Task brief - Repeat each record below exactly as given.

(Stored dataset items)
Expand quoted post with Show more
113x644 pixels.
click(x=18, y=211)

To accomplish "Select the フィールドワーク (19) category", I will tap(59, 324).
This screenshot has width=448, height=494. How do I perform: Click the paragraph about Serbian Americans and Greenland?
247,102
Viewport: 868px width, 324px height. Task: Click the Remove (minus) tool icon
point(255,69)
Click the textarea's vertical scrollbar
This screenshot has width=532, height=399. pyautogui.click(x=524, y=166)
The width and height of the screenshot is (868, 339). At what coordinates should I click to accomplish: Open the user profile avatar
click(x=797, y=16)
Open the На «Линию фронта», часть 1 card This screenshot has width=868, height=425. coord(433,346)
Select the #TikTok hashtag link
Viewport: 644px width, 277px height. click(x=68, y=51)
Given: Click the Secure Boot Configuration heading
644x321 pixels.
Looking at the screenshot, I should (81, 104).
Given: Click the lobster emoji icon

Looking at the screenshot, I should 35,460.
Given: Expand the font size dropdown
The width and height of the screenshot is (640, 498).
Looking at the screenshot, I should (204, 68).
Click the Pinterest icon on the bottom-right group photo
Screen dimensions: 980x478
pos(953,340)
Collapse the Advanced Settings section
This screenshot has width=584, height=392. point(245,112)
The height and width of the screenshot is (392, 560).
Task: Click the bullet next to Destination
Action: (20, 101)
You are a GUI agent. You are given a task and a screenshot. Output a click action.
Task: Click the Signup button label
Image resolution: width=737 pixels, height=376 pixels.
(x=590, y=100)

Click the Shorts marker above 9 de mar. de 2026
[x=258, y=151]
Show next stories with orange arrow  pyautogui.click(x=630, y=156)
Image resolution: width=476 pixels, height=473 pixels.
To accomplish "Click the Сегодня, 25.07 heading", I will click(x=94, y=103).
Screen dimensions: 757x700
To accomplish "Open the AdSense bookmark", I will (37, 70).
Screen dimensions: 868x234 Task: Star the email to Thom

Answer box -
Expand quoted post with Show more
113x644 pixels.
click(x=18, y=211)

To accomplish "Select the フィールドワーク (19) category", I will tap(59, 324).
This screenshot has width=448, height=494. How do I perform: Click the paragraph about Serbian Americans and Greenland?
247,102
Viewport: 868px width, 324px height. Task: Click the Remove (minus) tool icon
point(255,69)
Click the textarea's vertical scrollbar
This screenshot has width=532, height=399. pyautogui.click(x=524, y=166)
The width and height of the screenshot is (868, 339). At what coordinates should I click to accomplish: Open the user profile avatar
click(x=797, y=16)
Open the На «Линию фронта», часть 1 card This screenshot has width=868, height=425. coord(433,346)
Select the #TikTok hashtag link
Viewport: 644px width, 277px height. click(x=68, y=51)
Given: Click the Secure Boot Configuration heading
644x321 pixels.
Looking at the screenshot, I should (81, 104).
Given: Click the lobster emoji icon

Looking at the screenshot, I should 35,460.
Given: Expand the font size dropdown
The width and height of the screenshot is (640, 498).
Looking at the screenshot, I should (204, 68).
Click the Pinterest icon on the bottom-right group photo
Screen dimensions: 980x478
pos(953,340)
Collapse the Advanced Settings section
This screenshot has width=584, height=392. point(245,112)
The height and width of the screenshot is (392, 560).
Task: Click the bullet next to Destination
Action: (20, 101)
You are a GUI agent. You are given a task and a screenshot. Output a click action.
Task: Click the Signup button label
Image resolution: width=737 pixels, height=376 pixels.
(x=590, y=100)

Click the Shorts marker above 9 de mar. de 2026
[x=258, y=151]
Show next stories with orange arrow  pyautogui.click(x=630, y=156)
Image resolution: width=476 pixels, height=473 pixels.
To accomplish "Click the Сегодня, 25.07 heading", I will click(x=94, y=103).
Screen dimensions: 757x700
To accomplish "Open the AdSense bookmark", I will (37, 70).
Screen dimensions: 868x234 Task: Star the email to Thom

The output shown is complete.